The problem:
Find the line that contains "You are a computer-use agent. The image" in the entries below. Output it and each later line exactly, and nothing else.

Records for this task:
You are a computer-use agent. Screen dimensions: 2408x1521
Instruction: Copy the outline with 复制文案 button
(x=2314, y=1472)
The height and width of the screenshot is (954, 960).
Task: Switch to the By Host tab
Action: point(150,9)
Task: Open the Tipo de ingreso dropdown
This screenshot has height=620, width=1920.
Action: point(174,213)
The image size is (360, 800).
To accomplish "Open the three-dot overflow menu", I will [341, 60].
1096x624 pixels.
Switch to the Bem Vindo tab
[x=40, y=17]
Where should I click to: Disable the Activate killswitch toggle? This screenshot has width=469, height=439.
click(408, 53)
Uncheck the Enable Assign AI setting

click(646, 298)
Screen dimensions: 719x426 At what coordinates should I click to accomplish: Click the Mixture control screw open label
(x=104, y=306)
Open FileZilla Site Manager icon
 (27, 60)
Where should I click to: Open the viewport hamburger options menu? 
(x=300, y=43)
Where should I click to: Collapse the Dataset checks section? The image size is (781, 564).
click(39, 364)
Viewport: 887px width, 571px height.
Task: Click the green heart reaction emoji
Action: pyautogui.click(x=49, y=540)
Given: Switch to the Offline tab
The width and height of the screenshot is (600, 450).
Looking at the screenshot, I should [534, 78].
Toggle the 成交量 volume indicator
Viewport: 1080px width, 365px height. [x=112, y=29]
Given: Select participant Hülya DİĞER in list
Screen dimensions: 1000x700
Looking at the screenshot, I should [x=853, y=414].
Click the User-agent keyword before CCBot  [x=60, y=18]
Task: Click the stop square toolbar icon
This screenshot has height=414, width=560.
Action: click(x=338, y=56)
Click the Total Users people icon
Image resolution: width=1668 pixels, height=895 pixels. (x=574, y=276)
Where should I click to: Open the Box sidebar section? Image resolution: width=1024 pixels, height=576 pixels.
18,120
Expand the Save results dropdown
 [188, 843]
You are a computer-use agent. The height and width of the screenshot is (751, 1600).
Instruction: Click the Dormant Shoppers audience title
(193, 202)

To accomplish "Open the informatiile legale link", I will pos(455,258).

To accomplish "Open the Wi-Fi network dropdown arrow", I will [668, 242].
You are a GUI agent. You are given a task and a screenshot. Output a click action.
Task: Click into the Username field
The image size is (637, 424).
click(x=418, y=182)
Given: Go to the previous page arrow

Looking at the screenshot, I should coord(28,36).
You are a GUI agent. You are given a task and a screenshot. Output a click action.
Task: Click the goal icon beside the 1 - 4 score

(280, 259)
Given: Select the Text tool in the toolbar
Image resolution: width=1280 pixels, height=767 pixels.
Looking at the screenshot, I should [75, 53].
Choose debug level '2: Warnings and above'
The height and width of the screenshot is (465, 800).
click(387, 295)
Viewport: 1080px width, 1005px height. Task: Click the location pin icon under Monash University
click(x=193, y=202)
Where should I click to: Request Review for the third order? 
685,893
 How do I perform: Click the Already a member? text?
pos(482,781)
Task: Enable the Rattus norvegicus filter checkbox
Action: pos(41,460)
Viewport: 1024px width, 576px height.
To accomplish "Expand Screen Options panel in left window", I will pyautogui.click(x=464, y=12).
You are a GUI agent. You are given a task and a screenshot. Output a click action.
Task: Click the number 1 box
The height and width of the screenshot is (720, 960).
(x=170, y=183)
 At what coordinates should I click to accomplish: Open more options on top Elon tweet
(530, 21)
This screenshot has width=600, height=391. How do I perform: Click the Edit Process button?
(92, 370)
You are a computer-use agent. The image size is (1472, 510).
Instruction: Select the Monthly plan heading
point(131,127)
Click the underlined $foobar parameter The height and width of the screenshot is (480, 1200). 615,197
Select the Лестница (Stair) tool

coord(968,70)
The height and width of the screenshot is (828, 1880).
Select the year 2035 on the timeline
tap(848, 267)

Answer to the exercise:
You are a computer-use agent. The image size is (1472, 510).
Instruction: Select the Monthly plan heading
point(131,127)
Click the underlined $foobar parameter The height and width of the screenshot is (480, 1200). 615,197
Select the Лестница (Stair) tool

coord(968,70)
The height and width of the screenshot is (828, 1880).
Select the year 2035 on the timeline
tap(848, 267)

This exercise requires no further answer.